How Can a Permanent Magnet Be Destroyed?
How Can a Permanent Magnet Be Destroyed?
Permanent magnets rely on their crystalline structure and electron polarities to maintain their magnetic properties, but any alteration to them by extreme heat or other magnetic fields could cause it to lose its magnetism and become ineffective.
Hard ferromagnetic materials such as neodymium, ferrite and alnico are especially vulnerable to damage by magnetic fields; fortunately, however, even damage caused by these sources can be reversed using appropriate techniques.
Permanent magnets typically retain their magnetic properties until heated to temperatures beyond their maximum use temperature for that material type. But all materials, regardless of material, tend to lose magnetic power with temperature increases due to thermal motions jiggling atoms out of alignment, shifting magnetic domain walls out of position and ultimately leading to reduced magnetic performance.
Cooling magnets will cause its atoms to become more stable, and domain walls to have difficulty switching their directions - leading to loss of magnetism or inability to attract or repel other magnets, or even itself.
Some types of permanent magnets, like those made from neodymium rare earth materials, possess higher coercivities than older materials like alnico or ferrite and are therefore less vulnerable to heat-induced demagnetization. Therefore, it's crucial that they be stored correctly with their north poles together and their south poles separated - this way preventing demagnetization due to being stacked together or placed into hot water containers.
Although most magnets can withstand incredible amounts of heat, their magnetic strength may deteriorate if exposed to water and corrosion. This is because permanent magnets contain high concentrations of iron (around 60% in neodymium magnets), making them vulnerable to rusting and corrosion when in damp environments. For this reason, magnets are usually coated before use with nickel, stainless steel, PTFE epoxy rubber coatings - usually nickel.
Corrosion can alter the shape of an object, altering how strongly it attracts to magnetic fields. However, if corrosion damage is limited to only a thin layer on its surface it's likely that its magnetism will remain. Magnetic fields have also been shown to influence metal corrosion by altering electrode kinetics and mass transport , potentially increasing or decreasing corrosion rates depending on its direction and magnitude.
Magnets may lose their magnetic fields if exposed to blunt force, as a sudden shock alters its volume, which then impacts how its North and South poles are aligned.
As with radioactive elements, magnets eventually lose their radiation over time. Once a magnet reaches its Curie temperature, its structure has changed irreparably, and remagnetization cannot take place.
Therefore, magnets are susceptible to being destroyed if dropped, struck with something, or even hit with a hammer.
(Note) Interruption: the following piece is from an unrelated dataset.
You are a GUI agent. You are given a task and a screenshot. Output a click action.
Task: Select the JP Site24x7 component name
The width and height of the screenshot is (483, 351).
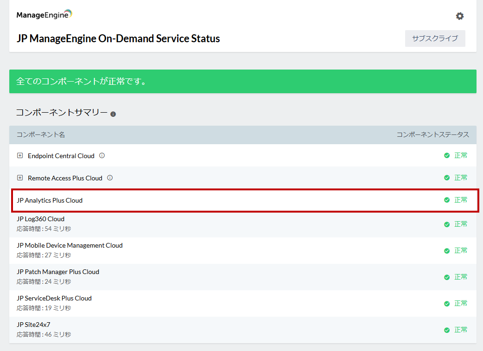(x=33, y=325)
The best way to safeguard against this damage is through proper storage; to do this safely you should stack your magnets together in piles (with their same orientation), avoid keeping them near metal objects, protect from extreme temperatures, water or humidity conditions and consider investing in demagnetization technology - an electric current is applied through demagnetizer tools in order to alter their atomic makeup and change its magnetic makeup over time.
Heat, blunt force or rough handling are all effective means of dismantling a magnet's magnetic field, disrupting domain alignment and randomizing their orientation until they no longer produce an overall magnetic field.
Demagnetizing magnetic material requires heating it past its Curie point temperature; this will untie magnetic dipoles from their ordered orientation and destroy long-range order of magnetism.
Magnets generally attract and repel each other depending on their respective north and south poles; one magnet's north pole may attract its counterpart's south pole, while vice versa. However, this effect will dissipate once separated from each other.